• **Material for this exercise**:
****************

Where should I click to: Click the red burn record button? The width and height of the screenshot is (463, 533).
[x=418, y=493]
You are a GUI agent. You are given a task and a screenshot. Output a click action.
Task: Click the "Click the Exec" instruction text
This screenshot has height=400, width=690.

****************

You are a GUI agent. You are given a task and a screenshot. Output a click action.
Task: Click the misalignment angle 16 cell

****************

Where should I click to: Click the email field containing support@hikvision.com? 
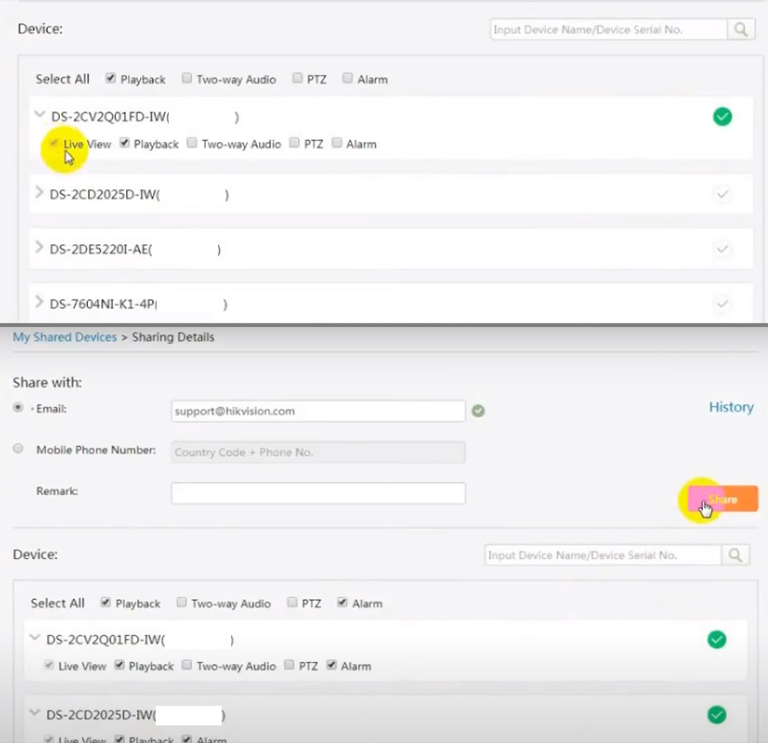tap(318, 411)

****************

Everything above from the line containing "Where should I click to: Click the red" down to the line containing "This screenshot has height=400, width=690." is to be transcribed exactly, with both of those lines included and nothing else added.

• **Result for this task**:
Where should I click to: Click the red burn record button? The width and height of the screenshot is (463, 533).
[x=418, y=493]
You are a GUI agent. You are given a task and a screenshot. Output a click action.
Task: Click the "Click the Exec" instruction text
This screenshot has height=400, width=690.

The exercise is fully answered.